09. elegi pagi

254 39 4
                                    

***

Alia tiba-tiba saja bertindak tergesa, seolah ada sesuatu besar yang terjadi, atau mungkin, ada sesuatu yang harus diselesaikan. Langkah Alia kian cepat, dan Abadi sampai kewalahan mengikutinya. Ia masih belum mengerti tentang mengapa kafe tiba-tiba ditutup, para pegawai yang berlari masuk ke mobil rombongan dengan wajah panik, dan tentang mengapa Alia mengenakan pakaian serba hitam.

“Lia, mau ke mana? Gue mau ikut!”
“Aku lagi buru-buru.”

“Ya, memangnya mau ke mana sih?”

Alia mengalihkan pandangan, merasa frustrasi dengan apa yang sedang ia hadapi sekarang.

“Ajak gue, Lia. Ajak gue ke mana pun lo pergi,” tandas lelaki itu seperti tak ingin dibantah.

Maka tanpa berpikir panjang lagi, Alia langsung menarik tangan Abadi. Membawa lelaki itu masuk ke mobil yang sudah ada di tempat parkir. Bahkan setelah duduk di mobil pun, Abadi masih belum mengerti dengan situasi yang sedang dia hadapi. Situasi ini amat membingungkan.

“Lho, dia siapa, Lia?”

Pertanyaan itu sontak membuat Abadi dan Alia menoleh serempak. Elsa dan supir yang duduk di kursi depan pun ikut menoleh dengan wajah bingung.

“Nanti aku jelaskan,” ujar Alia tegas kepada mereka.

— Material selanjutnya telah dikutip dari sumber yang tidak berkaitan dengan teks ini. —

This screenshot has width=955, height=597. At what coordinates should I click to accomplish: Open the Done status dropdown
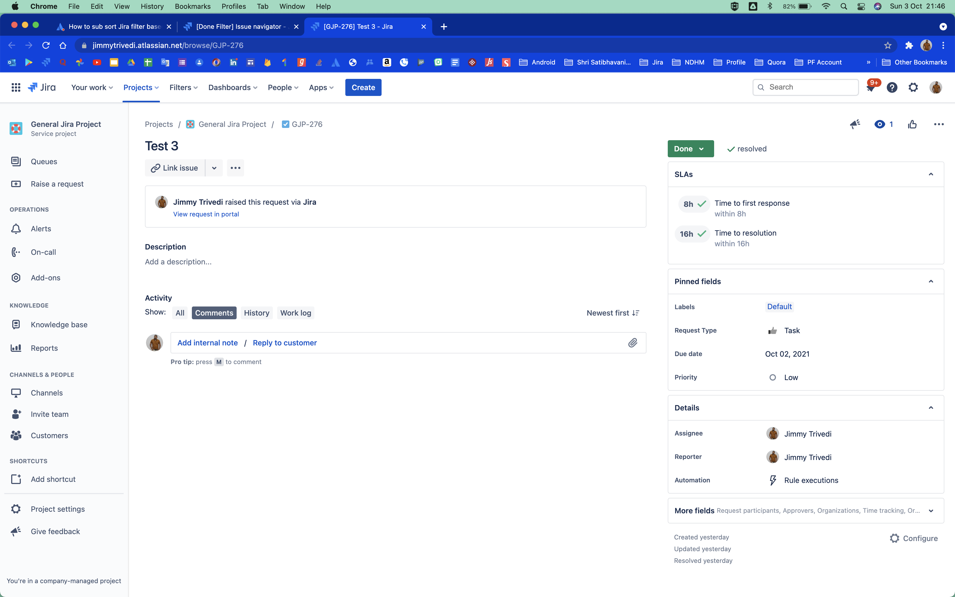click(690, 149)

Fuji dan Elsa hanya mengangguk saja sebagai jawaban. Mobil telah melaju sejak beberapa menit yang lalu. Dan tidak ada yang mengeluarkan suara di sepanjang perjalanan. Mereka sibuk dengan pikirannya masing-masing.

Abadi terdiam dengan pandangan lurus ke depan. Pikirannya melayang, sibuk menerka karena Alia masih belum memberi jawaban atas pertanyaan yang timbul di benaknya.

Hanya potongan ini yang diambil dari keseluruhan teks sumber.